Vampire waren mit ihren blutroten Augen und ihrer blassen Haut am einfachsten zu erkennen. Lycans Augen waren schwarz wie Onyx, groß und extrem muskulös. Sie waren launische Wesen wie die Drachen. Ich versuchte, ihnen um jeden Preis aus dem Weg zu gehen; sie waren gnadenlos, genau wie die Drachen. Es kamen nicht viele durch die Stadt, es war kein Geheimnis, dass sie bei den Drachen nicht beliebt waren. Die Drachen erlaubten ihnen manchmal, in die Stadt zu kommen, um nach potenziellen Gefährten zu suchen. Drachen hatten Gefährten; die meisten übernatürlichen Wesen hatten Gefährten.
Nicht jedoch die Fae. Wir konnten unser Schicksal selbst wählen. Wir hatten keine Gefährten wie die Drachen und andere Gestaltwandler. Nein, die Fae konnten sich aussuchen, mit wem sie zusammen sein wollten. Leider bedeutete das nicht, dass wir nicht füreinander bestimmt sein konnten. Bevor die Welt erobert wurde, gab es viele Mischwesen, und es war damals nicht ungewöhnlich, dass eine andere Spezies behauptete, ein Fae sei ihr Gefährte. Ich konnte also frei wählen, wen ich lieben wollte.
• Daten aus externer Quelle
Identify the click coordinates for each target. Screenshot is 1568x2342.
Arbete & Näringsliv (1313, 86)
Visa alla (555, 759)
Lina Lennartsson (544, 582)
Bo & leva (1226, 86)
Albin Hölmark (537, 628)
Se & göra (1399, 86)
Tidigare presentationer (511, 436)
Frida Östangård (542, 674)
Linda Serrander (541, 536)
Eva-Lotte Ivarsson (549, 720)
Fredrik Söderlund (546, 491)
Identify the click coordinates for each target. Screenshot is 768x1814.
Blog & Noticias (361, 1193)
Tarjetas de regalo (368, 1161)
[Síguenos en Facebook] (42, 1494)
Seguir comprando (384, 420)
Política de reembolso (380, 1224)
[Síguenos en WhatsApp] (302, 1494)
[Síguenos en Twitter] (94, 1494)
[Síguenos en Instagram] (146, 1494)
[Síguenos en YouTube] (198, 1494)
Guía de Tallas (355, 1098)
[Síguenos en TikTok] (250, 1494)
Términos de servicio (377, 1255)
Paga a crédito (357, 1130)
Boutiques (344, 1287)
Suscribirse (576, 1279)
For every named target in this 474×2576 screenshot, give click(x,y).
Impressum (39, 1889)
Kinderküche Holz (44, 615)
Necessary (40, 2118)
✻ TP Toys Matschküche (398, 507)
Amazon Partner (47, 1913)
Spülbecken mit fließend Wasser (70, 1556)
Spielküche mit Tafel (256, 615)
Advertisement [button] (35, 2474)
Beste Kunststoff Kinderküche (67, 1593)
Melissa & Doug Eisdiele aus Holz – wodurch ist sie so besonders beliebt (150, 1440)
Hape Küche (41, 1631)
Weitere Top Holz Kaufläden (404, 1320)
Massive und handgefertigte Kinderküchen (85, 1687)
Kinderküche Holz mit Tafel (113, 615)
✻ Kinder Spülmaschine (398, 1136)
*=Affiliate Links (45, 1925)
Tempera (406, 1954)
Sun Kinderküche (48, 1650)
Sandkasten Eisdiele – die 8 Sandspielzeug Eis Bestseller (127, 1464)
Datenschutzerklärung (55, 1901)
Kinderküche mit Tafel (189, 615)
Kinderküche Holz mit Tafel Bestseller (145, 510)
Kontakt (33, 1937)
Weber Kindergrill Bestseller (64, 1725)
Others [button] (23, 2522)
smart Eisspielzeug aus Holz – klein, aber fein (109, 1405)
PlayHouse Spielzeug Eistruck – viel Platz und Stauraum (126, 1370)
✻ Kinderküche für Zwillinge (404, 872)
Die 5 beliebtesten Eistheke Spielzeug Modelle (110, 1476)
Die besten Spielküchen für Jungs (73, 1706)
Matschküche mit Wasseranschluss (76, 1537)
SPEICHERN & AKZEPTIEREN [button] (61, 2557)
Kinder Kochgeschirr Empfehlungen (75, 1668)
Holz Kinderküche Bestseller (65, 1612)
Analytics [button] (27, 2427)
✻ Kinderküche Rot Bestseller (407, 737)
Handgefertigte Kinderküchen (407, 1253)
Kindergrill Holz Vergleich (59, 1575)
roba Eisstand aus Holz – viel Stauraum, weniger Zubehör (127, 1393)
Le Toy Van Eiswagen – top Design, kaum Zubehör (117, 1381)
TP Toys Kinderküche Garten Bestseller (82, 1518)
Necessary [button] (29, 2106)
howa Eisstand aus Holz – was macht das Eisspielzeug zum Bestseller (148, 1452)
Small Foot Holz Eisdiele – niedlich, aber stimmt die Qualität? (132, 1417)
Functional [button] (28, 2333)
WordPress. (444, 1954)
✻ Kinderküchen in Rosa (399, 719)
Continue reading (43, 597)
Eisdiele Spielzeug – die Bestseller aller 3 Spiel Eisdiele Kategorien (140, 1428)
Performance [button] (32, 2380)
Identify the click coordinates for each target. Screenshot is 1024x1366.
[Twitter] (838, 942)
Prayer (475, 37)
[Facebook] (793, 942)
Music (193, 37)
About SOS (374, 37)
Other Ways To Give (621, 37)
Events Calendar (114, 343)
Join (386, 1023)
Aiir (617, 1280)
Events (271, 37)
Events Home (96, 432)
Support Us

Als ich um die Ecke in die nächste Straße bog, blickte ich auf und sah das schmutzige Holzschild, das anzeigte, dass ich beim Apotheker angekommen war. Der Mann, der dort arbeitete, war ein netter Mensch, und da Geld hier knapp war, erlaubte er mir, für das, was ich brauchte, zu tauschen. Gold war eine der am schwersten zu beschaffenden Währungen, aber auch die wertvollste. Ich senke den Blick und beginne zu gehen, um mich in die Menschenmenge einzufügen. Auf dem Weg in den verlassenen Laden nehme ich meine Kapuze ab und lasse mein schwarzes Haar wie einen Schleier über meinen Rücken fallen.